Thirty years later, when visiting the place, though in other hands, I
lingered at the gate looking up at the Library windows where I studies
and the bedroom where I slept when a girl of fourteen and fifteen, and,
with varied emotions called up, was loath to leave the place so full of
memories and associations.
My Uncle Ezra
taught school in his teens and was a diligent student , studying even
by firelight and robbing himself of needed sleep. His eyes and
health failed under such close application, and he was forced to give
up his intended life work as a minister of the gospel, much to his
sorrow. He went south for many years and followed teaching, in
which he was unusually successful, mostly in the City of Charleston,
SC. Being of a mechanical mind, he watched with interest the
application of steam as a motive power, and went to England to learn
what he could of the engines just then being constructed for the first
railroads in use.
On his return,
he superintended the building of an engine in Baltimore which was then
considered the best in use. The patent he secured was sold to
Baldwin, and it was afterward known as the Baldwin Engine and was
extensively manufactured. At the age of 50 he was married to Mary
Brittian of Elizabethtown, NJ. He was born in 1786 in Hartford,
Connecticut; died in 1847.
The following was written when quite old and was difficult to transpose:
"I am afraid
your market is spoiled dear," said an old auntie to me, stroking my
head. I could not have been past seven then, and I wondered at
her meaning. I soon stole into the next room, and, climbing onto
a chair, searched the mirror. There was my usual face, just like
calico on one side and my forehead; as a little girl described it to me.
A tippling over
of a little chair in which I was tied onto the hearth into the fire of
a big fireplace when I was a year old left its marks about my cheek,
eyes and forehead, but I was a happy child and loved everybody and my
school and books, and I did not mind my scars. When
scarcely in my tens, I was sent to a Seminary where I was in my
glory. My studies and teachers and mates just suited me.
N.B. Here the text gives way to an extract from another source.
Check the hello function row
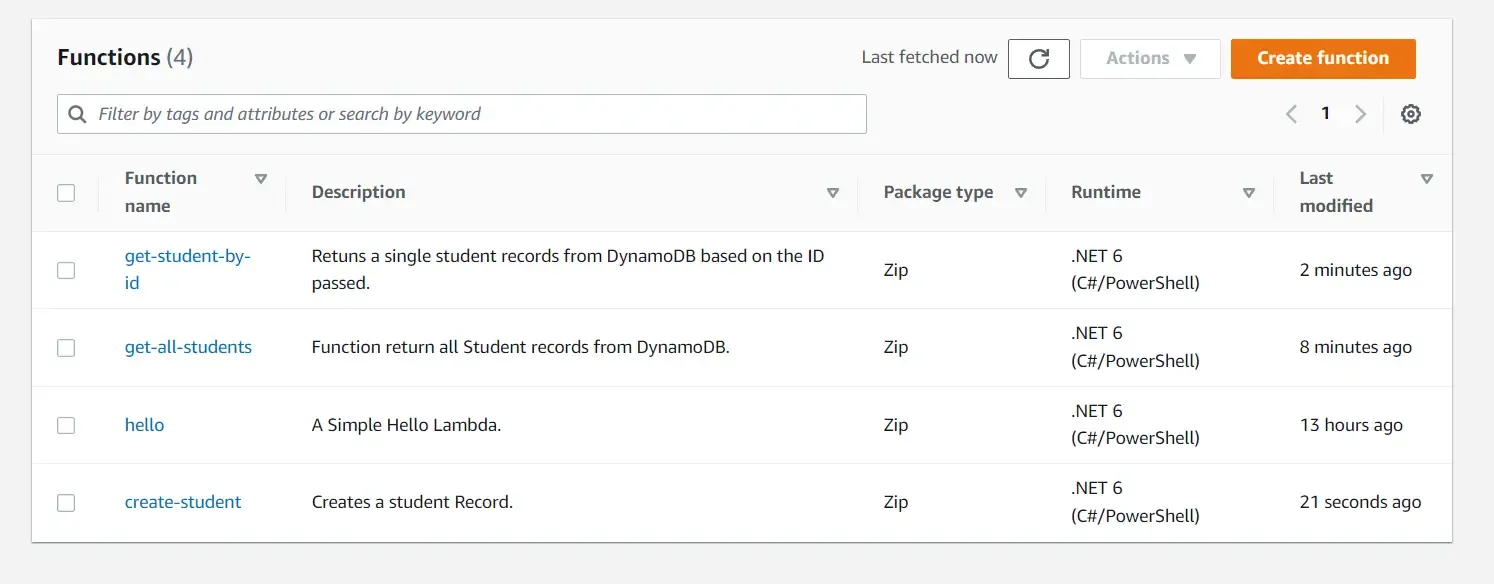Viewport: 1494px width, 584px height. click(66, 424)
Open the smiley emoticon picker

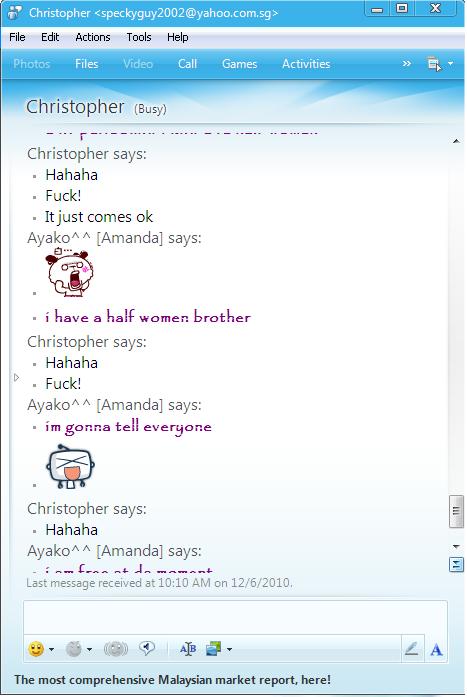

Our best compositions were selected to be read on commencement day;
mine on "What Do I Know" was one of them, and then I was unexpectedly
called on to read a whole page from Comstock's Natural Philosophy
on the eye.
The wise
committee on the platform was heard to say what a pity that bright girl
had such a scar, and then my blessed father told somebody "he
would give $2000 if the scars could be removed."